**Activity:** Show every line of the records that contains the word "Identify", copying each line in full.

§ §

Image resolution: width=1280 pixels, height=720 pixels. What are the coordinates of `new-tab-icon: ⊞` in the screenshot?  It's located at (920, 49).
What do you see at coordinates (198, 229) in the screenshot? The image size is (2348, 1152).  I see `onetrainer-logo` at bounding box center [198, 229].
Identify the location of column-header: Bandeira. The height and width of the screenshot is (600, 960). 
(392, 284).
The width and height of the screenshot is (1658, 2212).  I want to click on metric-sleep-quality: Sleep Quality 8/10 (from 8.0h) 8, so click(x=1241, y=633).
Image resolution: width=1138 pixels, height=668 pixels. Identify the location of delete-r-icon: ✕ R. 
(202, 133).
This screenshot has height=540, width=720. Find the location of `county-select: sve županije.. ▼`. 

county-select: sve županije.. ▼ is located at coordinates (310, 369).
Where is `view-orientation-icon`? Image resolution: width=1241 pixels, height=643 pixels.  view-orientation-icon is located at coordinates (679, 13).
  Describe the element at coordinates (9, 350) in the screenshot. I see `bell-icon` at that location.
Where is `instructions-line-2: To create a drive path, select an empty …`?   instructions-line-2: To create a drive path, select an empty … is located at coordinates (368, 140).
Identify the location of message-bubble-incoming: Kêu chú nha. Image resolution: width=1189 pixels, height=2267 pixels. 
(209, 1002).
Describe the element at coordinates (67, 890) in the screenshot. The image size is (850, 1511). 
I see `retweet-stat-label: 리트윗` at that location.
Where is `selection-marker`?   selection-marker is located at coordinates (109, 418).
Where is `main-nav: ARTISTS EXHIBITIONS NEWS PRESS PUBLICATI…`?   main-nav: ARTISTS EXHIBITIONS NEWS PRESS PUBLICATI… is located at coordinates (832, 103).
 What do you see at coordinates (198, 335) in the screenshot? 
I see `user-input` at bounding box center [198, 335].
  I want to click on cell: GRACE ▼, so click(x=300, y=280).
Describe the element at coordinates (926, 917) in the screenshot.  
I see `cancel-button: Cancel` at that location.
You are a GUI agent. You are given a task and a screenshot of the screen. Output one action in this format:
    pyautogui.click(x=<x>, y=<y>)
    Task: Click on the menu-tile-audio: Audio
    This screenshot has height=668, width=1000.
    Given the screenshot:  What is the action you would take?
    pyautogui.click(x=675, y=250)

§ §

**Exercise answer:**
Identify the location of column-header: Bandeira. The height and width of the screenshot is (600, 960). 
Image resolution: width=1138 pixels, height=668 pixels. Identify the location of delete-r-icon: ✕ R. 
Identify the location of message-bubble-incoming: Kêu chú nha. Image resolution: width=1189 pixels, height=2267 pixels. 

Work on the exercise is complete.